- [Task details] Every line below that holds the string "agent" should be copied out.

[Dataset excerpts]
-.-.-

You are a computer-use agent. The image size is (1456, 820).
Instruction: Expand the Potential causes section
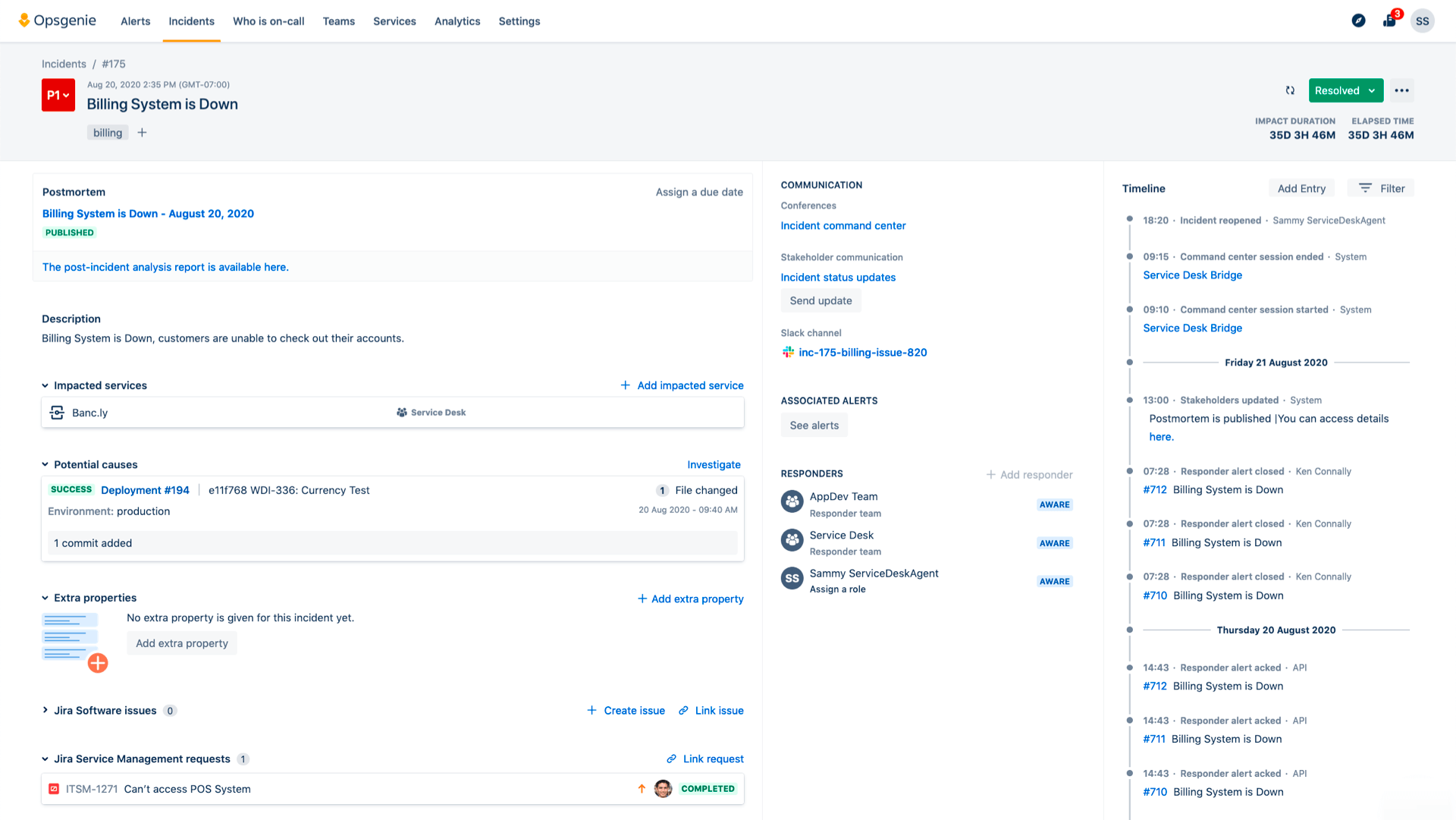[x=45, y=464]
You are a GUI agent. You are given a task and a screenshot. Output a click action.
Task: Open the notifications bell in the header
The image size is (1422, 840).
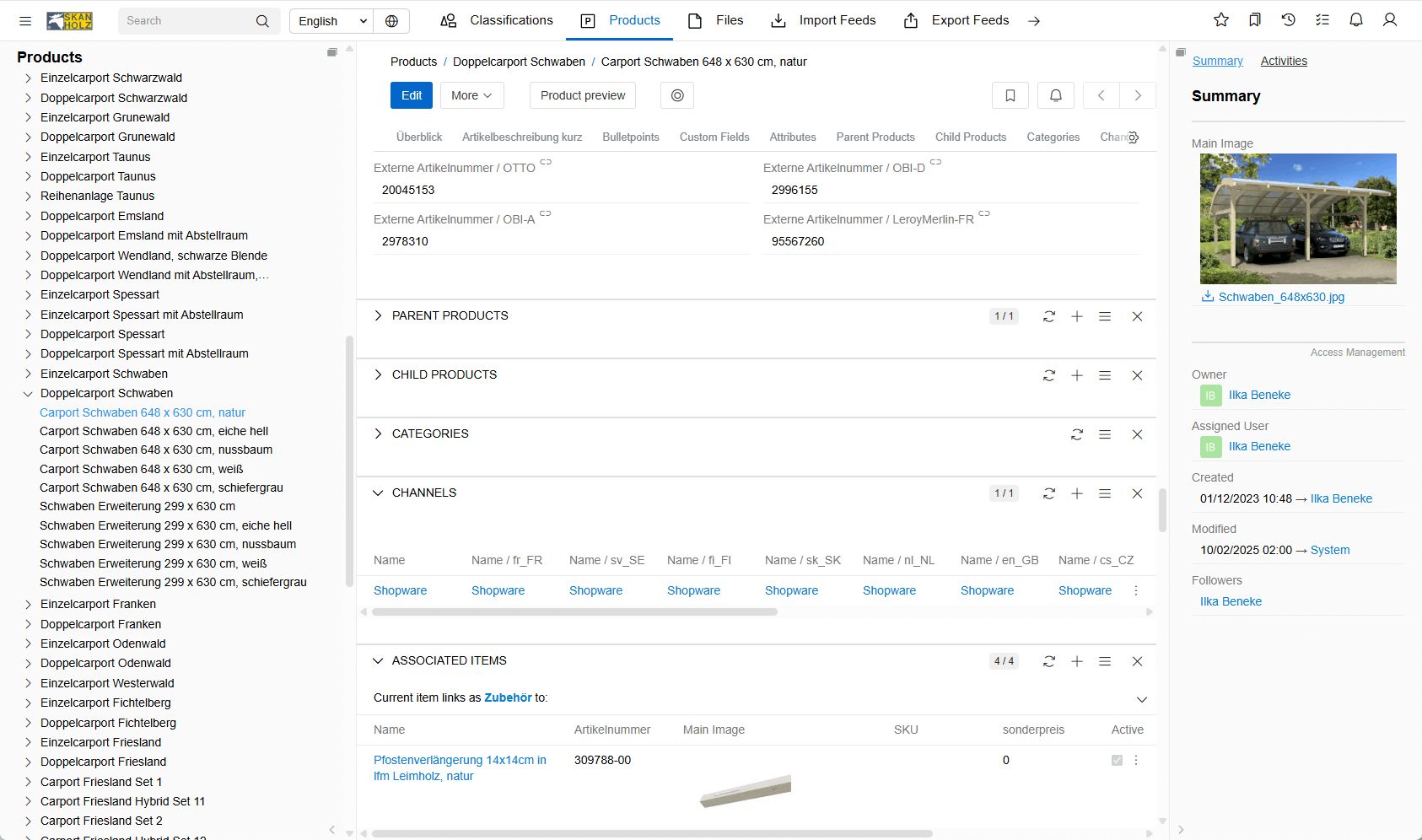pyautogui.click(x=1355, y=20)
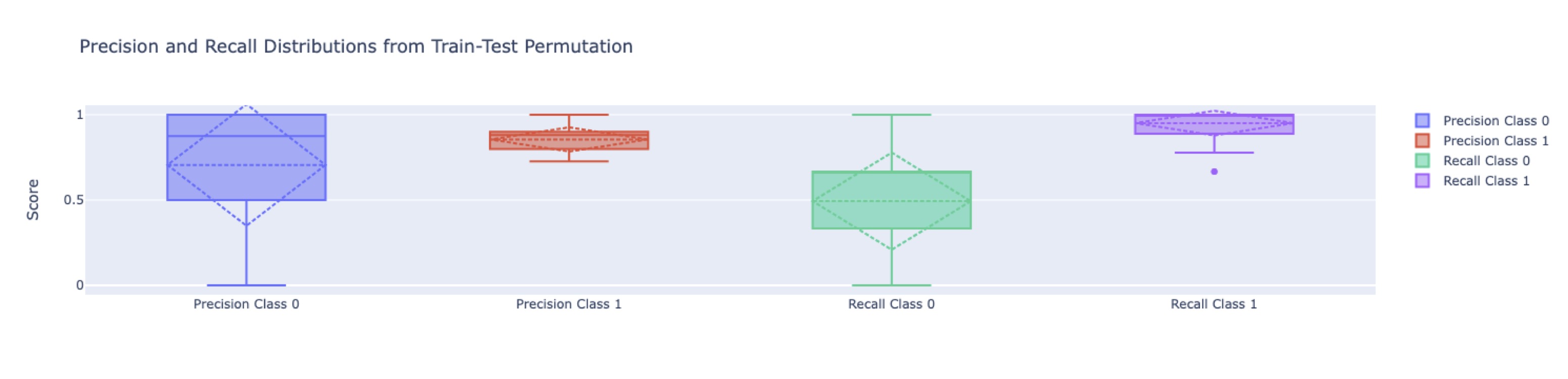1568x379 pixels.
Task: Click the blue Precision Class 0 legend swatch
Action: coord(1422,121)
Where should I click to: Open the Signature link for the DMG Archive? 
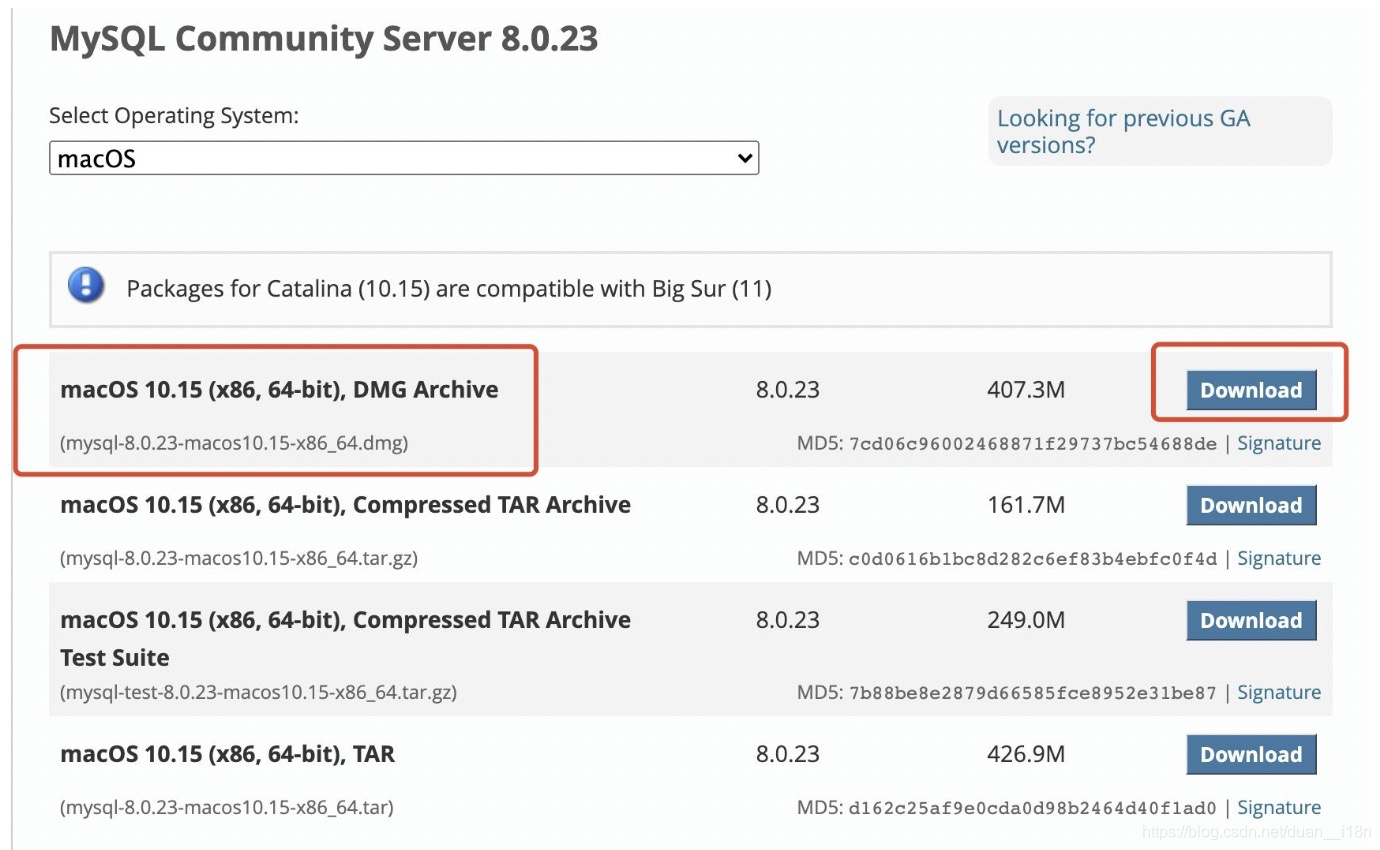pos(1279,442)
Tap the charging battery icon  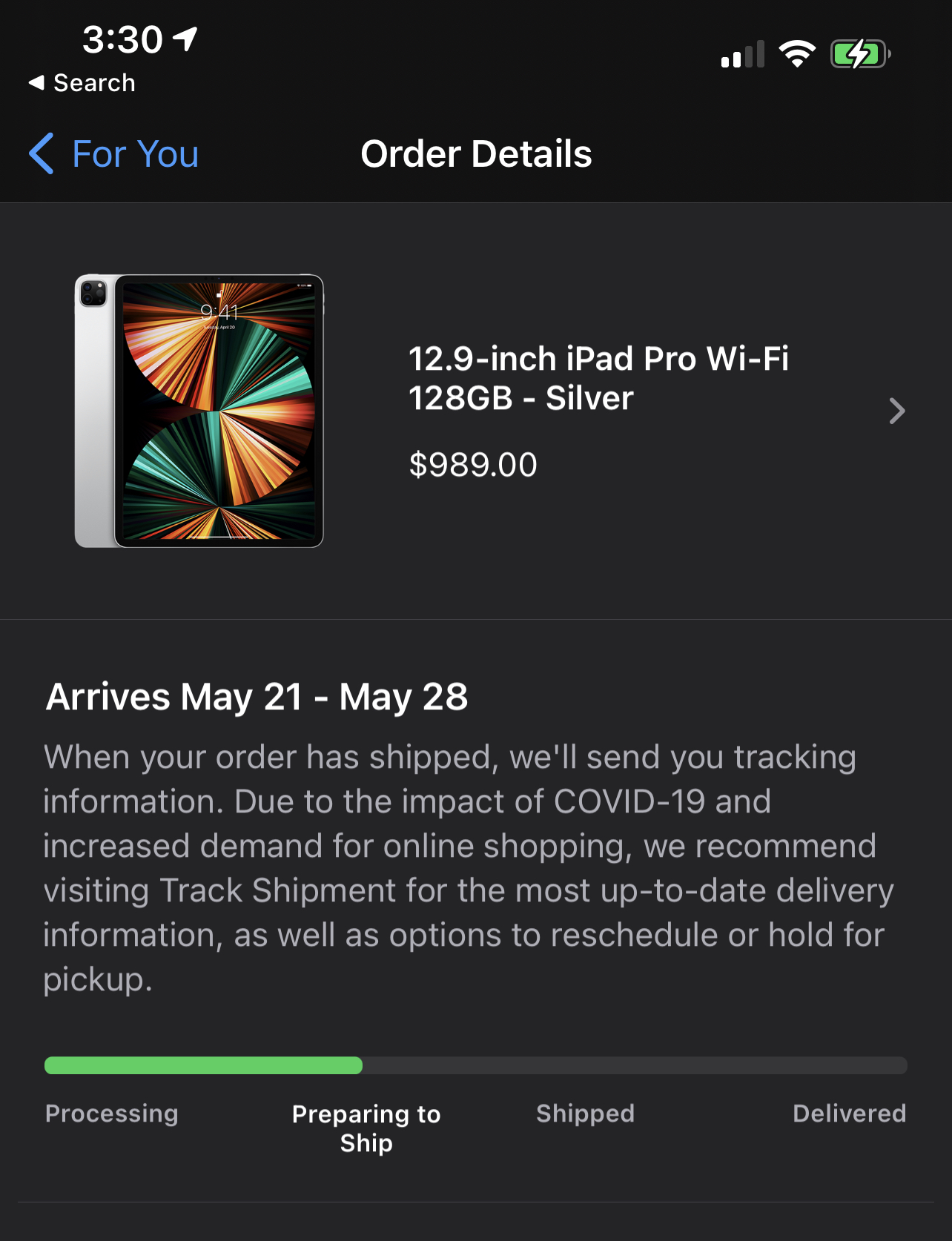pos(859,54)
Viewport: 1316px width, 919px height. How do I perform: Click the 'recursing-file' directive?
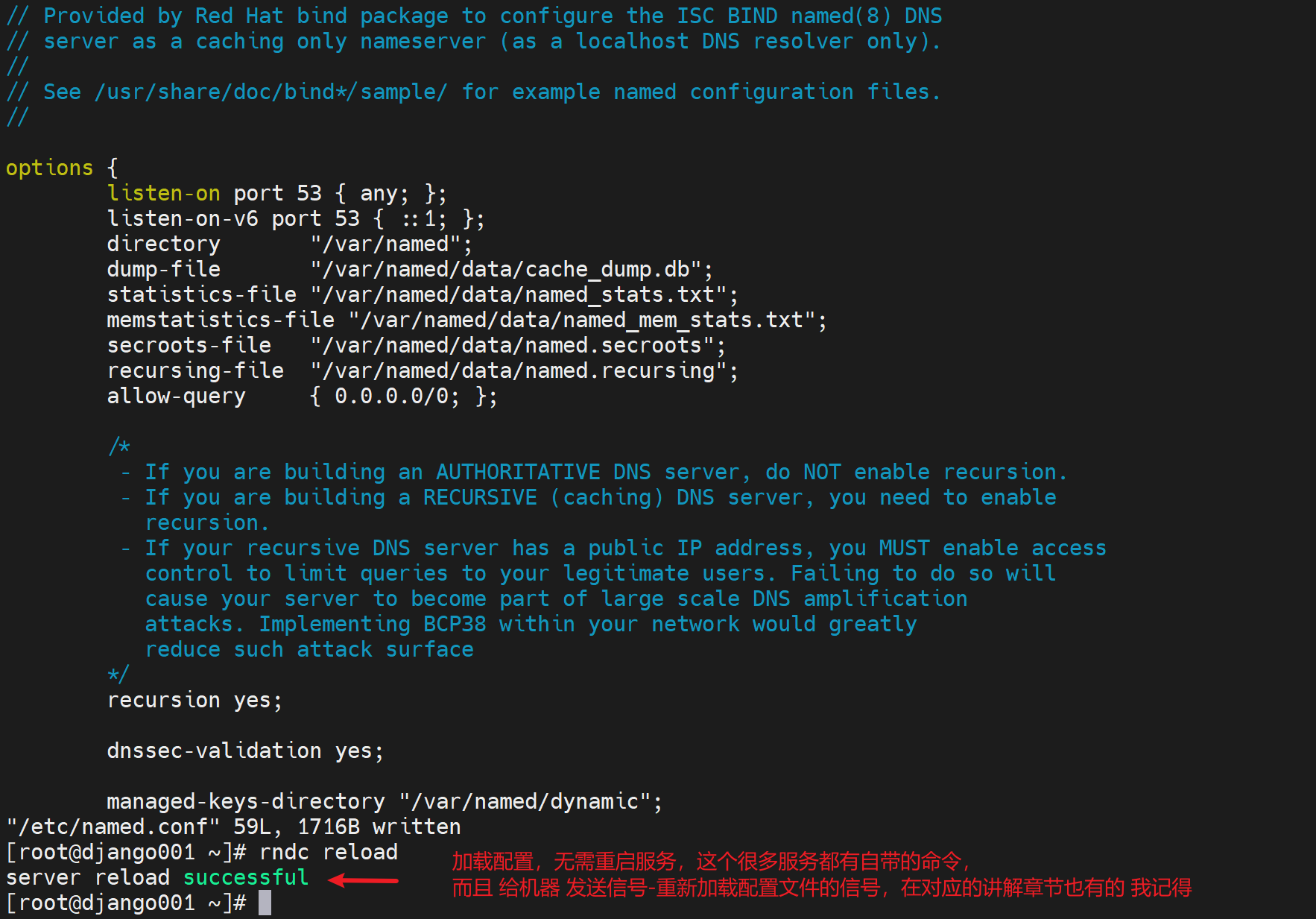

-.-.-

- [Result]
You are a computer-use agent. The image size is (1456, 820).
You are a GUI agent. You are given a task and a screenshot. Output a click action.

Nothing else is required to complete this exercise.